Provably Neural Active Learning Succeeds via Prioritizing Perplexing Samples
- URL: http://arxiv.org/abs/2406.03944v1
- Date: Thu, 6 Jun 2024 10:38:01 GMT
- Title: Provably Neural Active Learning Succeeds via Prioritizing Perplexing Samples
- Authors: Dake Bu, Wei Huang, Taiji Suzuki, Ji Cheng, Qingfu Zhang, Zhiqiang Xu, Hau-San Wong,
- Abstract summary: Neural Network-based active learning (NAL) is a cost-effective data selection technique that utilizes neural networks to select and train on a small subset of samples.
We try to move one step forward by offering a unified explanation for the success of both query criteria-based NAL from a feature learning view.

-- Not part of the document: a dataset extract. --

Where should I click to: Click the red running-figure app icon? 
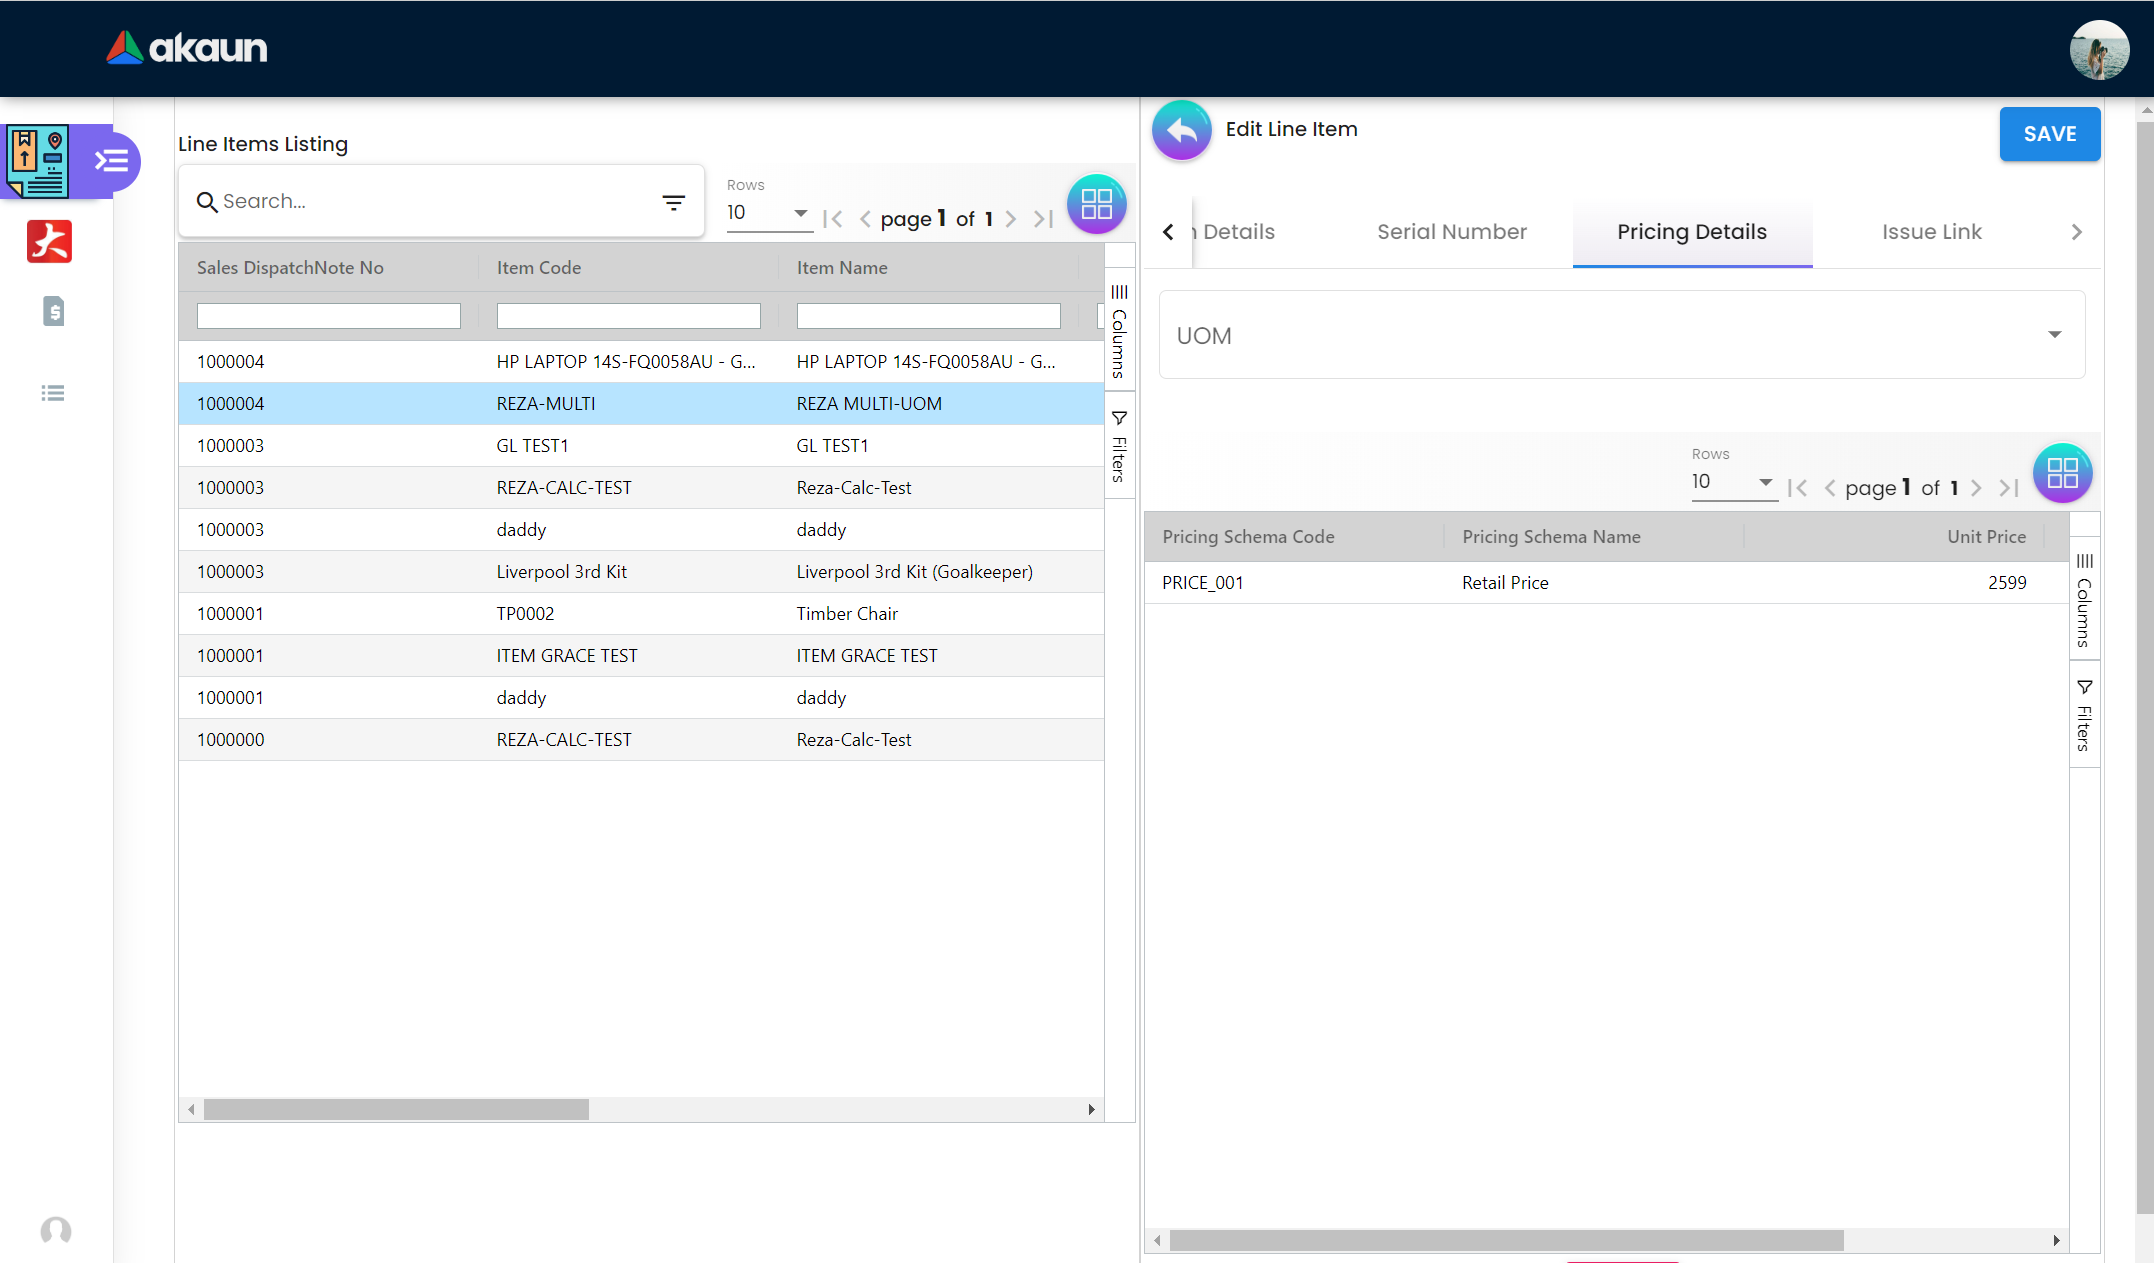coord(50,241)
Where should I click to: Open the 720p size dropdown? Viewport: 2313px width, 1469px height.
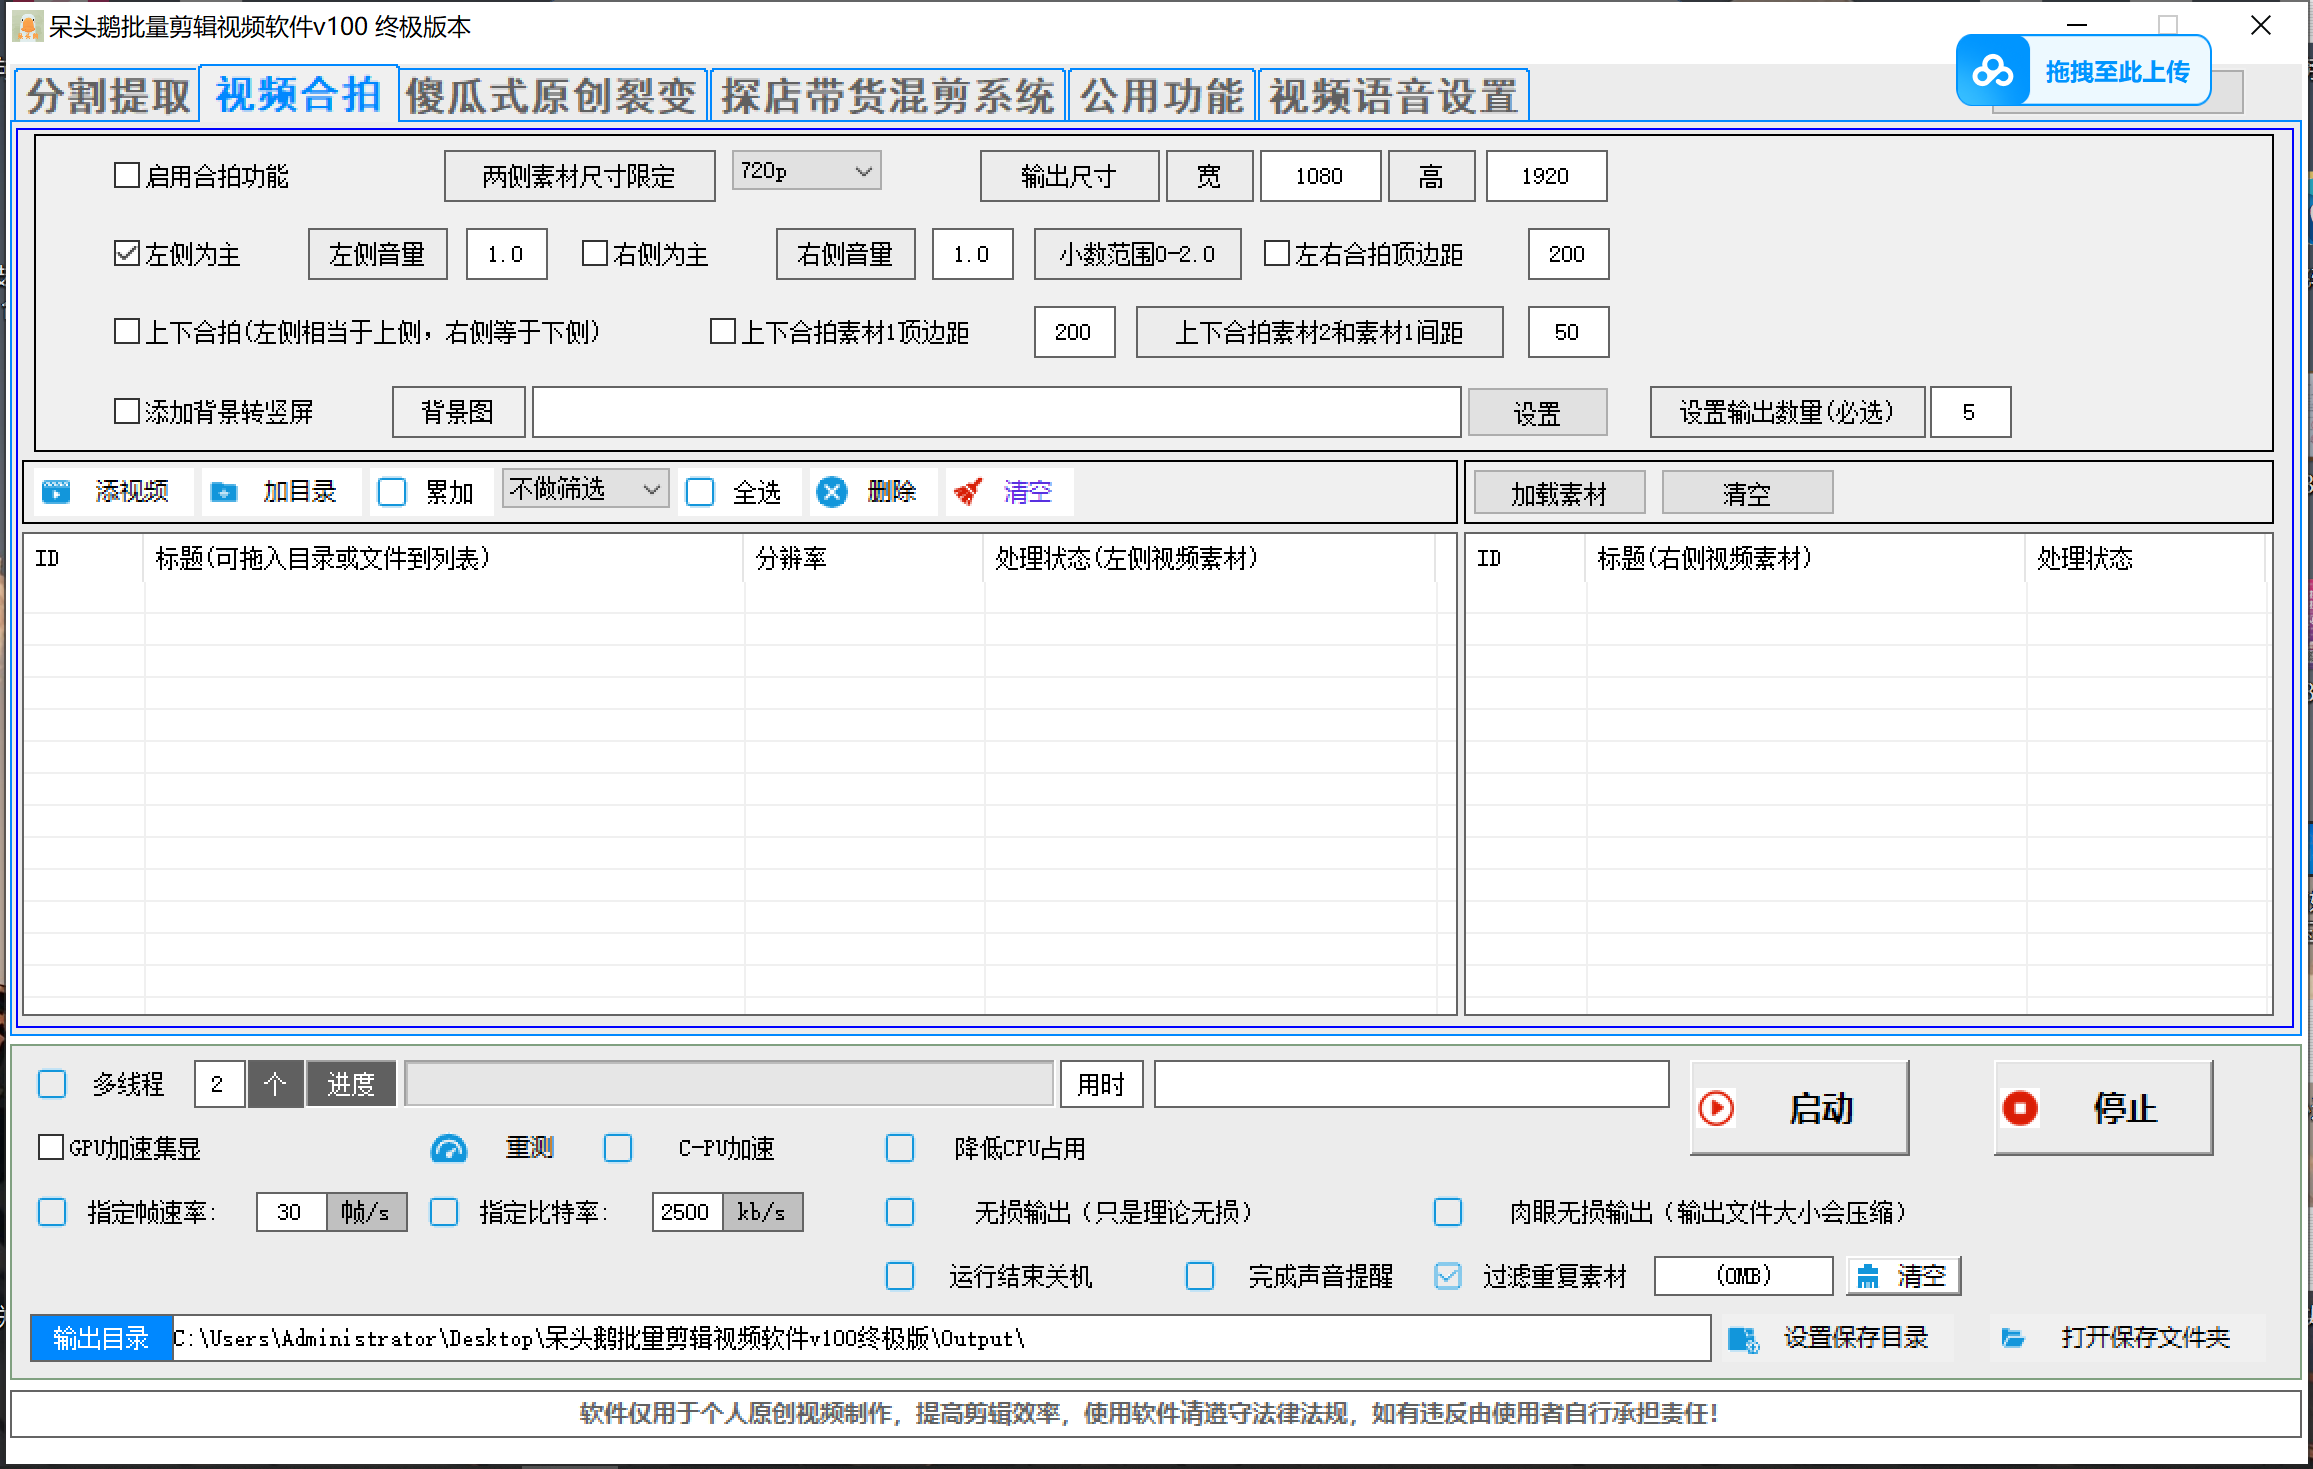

- Score: 53.95282502030541
- License: http://arxiv.org/licenses/nonexclusive-distrib/1.0/
- Abstract: Neural Network-based active learning (NAL) is a cost-effective data selection technique that utilizes neural networks to select and train on a small subset of samples. While existing work successfully develops various effective or theory-justified NAL algorithms, the understanding of the two commonly used query criteria of NAL: uncertainty-based and diversity-based, remains in its infancy. In this work, we try to move one step forward by offering a unified explanation for the success of both query criteria-based NAL from a feature learning view. Specifically, we consider a feature-noise data model comprising easy-to-learn or hard-to-learn features disrupted by noise, and conduct analysis over 2-layer NN-based NALs in the pool-based scenario. We provably show that both uncertainty-based and diversity-based NAL are inherently amenable to one and the same principle, i.e., striving to prioritize samples that contain yet-to-be-learned features. We further prove that this shared principle is the key to their success-achieve small test error within a small labeled set. Contrastingly, the strategy-free passive learning exhibits a large test error due to the inadequate learning of yet-to-be-learned features, necessitating resort to a significantly larger label complexity for a sufficient test error reduction. Experimental results validate our findings.